14> Instead of leaving it in the dumpster, carries her newly delivered baby to the top of the nearest fake palm tree and flings it into the horror-stricken crowd.
13> The evening ends in the ER after she tries to peel your erection.
12> Pins the corsage to your lapel with her feet.
11> Arrives to pick you up on a unicycle.
10> Day job is as typist in office with 999,999 other playwrights.
9> His apish hooting and chair throwing have offended even Bobby Knight.
8> Insists you call him Doctor Zaias.
7> Just as you’re about to let him get to second base during the slow dance, Charlton Heston bursts in and screams, “Get your paws off her, you DAMN DIRTY APE!!”
6> Tux? Check.
Diaper and roller skates? Uh-oh.
5> Keeps threatening people with “Just wait until my next bowel movement!”
4> Ends the evening early by saying, “I’m sorry, Pongo, but I promised Mrs.

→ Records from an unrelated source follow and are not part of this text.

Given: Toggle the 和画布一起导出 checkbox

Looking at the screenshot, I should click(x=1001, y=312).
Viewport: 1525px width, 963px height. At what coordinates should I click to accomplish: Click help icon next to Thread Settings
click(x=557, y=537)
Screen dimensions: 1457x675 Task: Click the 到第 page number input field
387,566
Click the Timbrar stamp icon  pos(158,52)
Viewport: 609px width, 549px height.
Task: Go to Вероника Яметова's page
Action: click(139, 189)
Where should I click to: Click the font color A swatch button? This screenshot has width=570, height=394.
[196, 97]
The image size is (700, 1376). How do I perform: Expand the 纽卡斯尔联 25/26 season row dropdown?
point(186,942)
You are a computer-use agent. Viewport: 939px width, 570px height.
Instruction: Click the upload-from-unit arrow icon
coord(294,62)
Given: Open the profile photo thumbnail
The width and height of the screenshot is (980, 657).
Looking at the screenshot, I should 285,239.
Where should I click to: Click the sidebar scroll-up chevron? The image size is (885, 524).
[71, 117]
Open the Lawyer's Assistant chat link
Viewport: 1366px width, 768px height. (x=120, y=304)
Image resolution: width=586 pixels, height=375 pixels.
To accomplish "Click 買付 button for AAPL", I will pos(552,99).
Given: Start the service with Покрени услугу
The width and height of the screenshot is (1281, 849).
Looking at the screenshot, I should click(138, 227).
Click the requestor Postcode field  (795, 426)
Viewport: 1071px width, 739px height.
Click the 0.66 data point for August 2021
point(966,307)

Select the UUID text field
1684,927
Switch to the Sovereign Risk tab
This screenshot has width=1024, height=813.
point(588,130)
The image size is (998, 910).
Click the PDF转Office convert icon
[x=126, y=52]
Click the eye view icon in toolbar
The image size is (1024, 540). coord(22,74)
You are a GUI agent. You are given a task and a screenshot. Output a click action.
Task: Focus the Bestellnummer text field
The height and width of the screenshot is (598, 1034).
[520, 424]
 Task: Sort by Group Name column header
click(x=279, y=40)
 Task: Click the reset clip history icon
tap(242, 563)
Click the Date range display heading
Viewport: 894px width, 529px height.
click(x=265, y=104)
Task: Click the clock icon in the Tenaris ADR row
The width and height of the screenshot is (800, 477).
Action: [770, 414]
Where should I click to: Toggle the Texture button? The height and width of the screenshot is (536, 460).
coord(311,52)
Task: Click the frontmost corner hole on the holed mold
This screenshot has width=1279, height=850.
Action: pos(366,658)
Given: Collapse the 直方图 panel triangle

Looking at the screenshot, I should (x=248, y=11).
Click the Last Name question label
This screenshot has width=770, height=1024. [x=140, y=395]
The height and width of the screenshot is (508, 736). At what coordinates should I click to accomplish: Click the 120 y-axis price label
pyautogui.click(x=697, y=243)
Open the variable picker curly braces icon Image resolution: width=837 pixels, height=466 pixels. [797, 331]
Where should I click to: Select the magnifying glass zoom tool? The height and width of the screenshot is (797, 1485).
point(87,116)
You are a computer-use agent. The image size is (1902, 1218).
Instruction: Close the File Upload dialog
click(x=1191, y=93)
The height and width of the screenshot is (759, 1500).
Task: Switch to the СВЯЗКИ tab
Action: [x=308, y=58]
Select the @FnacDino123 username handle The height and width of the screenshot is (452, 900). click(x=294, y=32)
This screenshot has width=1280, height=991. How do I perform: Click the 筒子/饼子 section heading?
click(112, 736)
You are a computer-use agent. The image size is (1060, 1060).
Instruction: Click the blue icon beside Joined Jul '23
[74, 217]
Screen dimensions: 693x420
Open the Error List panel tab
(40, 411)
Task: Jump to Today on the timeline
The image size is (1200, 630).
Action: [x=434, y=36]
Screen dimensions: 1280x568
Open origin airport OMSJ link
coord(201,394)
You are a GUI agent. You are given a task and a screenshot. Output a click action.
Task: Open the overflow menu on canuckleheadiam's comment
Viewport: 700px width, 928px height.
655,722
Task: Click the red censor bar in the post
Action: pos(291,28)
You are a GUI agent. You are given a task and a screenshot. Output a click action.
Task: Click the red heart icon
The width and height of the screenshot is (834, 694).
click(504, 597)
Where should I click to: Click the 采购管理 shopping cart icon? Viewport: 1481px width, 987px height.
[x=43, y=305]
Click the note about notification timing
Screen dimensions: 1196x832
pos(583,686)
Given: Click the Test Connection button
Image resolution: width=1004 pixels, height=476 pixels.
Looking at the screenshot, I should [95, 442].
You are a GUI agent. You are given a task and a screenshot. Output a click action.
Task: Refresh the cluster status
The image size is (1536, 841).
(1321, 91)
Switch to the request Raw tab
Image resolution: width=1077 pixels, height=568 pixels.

Goodall I’d have you back by Midnight.”
3> It takes ten chaperones waving shiny objects to get her down from the scoreboard.
2> When the DJ played “Shock The Monkey,” he curled into a fetal position and screamed, “I’M NOT GOING BACK!”
1> You have your assistant Jim loosen her up with tranquilizer darts before the big slow dance.